§ WORK TO COMPLETE:
**1.** In the config.go excerpt, can you turn the comment paragraph that begins "englishToSpanish is MediaFilter" into a short bulleted list that keeps its main facts?
**2.** Answer these questions using the config.go excerpt:
(a) Which function does the comment say will be called in main.go for GET requests?
(b) What two entries make up the DynamicTranslationFromEnToEs pipeline?
(c) Under what condition does htmlEnglishToSpanish apply the EnglishToSpanish filter?
**3.** Can you proceed with the config.go excerpt from the point where it stops?

§ SELECTED EXTRACT:
Change the config.go contents to the following:

// This function will be called in main.go for GET requests
func GET(ctx context.Context, output http.ResponseWriter, input *http.Request) {
    gcs.Read(ctx, output, input, DynamicTranslationFromEnToEs)
}

DynamicTranslationFromEnToEs is a pipeline included in the sample confguration:

// EXAMPLE: Translate HTML files from English to Spanish dynamically.
var DynamicTranslationFromEnToEs = filter.Pipeline{
    htmlEnglishToSpanish,
    filter.LogRequest,
}

// htmlEnglishToSpanish applies the EnglishToSpanish filter, but only if the
// isHTML test is true.
func htmlEnglishToSpanish(c context.Context, mfh filter.MediaFilterHandle) error {
    return filter.FilterIf(c, mfh, isHTML, englishToSpanish)
}

// englishToSpanish is MediaFilter that translates media from English to Spanish,
// using the MIME type of the source in the call to Translate API. This uses
// a translate API best for content under 30k code points.
func englishToSpanish(c context.Context, mfh filter.MediaFilterHandle) error {
    return filter.Translate(c, mfh, language.English, language.Spanish)

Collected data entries
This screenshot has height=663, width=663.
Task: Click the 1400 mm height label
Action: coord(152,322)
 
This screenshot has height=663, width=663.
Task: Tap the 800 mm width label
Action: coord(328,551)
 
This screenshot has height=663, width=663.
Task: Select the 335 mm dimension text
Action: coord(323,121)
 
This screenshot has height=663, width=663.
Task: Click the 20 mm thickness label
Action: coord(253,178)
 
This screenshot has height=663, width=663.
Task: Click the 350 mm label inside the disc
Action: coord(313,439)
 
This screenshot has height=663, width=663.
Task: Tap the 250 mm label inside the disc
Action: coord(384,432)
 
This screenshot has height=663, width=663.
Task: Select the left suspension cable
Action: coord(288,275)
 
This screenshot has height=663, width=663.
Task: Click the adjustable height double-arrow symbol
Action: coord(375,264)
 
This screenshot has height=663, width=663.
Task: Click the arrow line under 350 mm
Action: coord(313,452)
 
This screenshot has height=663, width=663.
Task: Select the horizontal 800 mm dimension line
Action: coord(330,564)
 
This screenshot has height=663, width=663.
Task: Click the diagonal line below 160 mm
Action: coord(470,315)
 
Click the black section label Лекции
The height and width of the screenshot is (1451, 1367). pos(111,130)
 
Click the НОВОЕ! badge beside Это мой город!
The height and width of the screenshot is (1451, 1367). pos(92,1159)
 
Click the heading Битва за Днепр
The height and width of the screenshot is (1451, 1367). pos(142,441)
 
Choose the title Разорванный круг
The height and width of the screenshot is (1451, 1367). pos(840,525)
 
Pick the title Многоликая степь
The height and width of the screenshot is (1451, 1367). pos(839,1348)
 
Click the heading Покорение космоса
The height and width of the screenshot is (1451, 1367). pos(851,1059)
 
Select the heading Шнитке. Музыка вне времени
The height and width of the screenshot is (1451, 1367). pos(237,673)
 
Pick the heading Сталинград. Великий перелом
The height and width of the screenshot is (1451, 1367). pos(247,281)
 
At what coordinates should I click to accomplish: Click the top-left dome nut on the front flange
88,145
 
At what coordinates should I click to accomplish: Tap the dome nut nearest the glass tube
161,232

§ ANSWERS FOR EACH ITEM:
**1.**
- englishToSpanish is a MediaFilter.
- It translates media from English to Spanish.
- It passes the MIME type of the source in the call to the Translate API.
- It uses a Translate API that works best for content under 30k code points.

**2.**
(a) GET
(b) htmlEnglishToSpanish and filter.LogRequest
(c) Only if the isHTML test is true

**3.**
}

// isHTML tests whether a file ends with "html".
func isHTML(r http.Request) bool {
    url := r.URL.String()
    return strings.HasSuffix(common.NormalizeURL(url), "html")
}

The Translate filter requires arguments for source and target language, so englishToSpanish applies those arguments as English and Spanish within the context of a private function that conforms to the MediaFilter type.

htmlEnglishToSpanish is similarly emulating partial application with the FilterIf filter, here applying a test that examines the request (isHTML) and a filter to run if that test is true, englishToSpanish. If the test is false, FilterIf runs a no-op filter instead.

You can compose filters to make pipelines that suit your needs, even writing little bits of code to customize behaviors.

After deploying with this new configuration, here is the result when loading the webpage:

translating

Just like that, the webpage is in Spanish. This filter uses the Cloud Translation basic API, but there are lots of ways to use Cloud Translation with varying degrees of sophistication.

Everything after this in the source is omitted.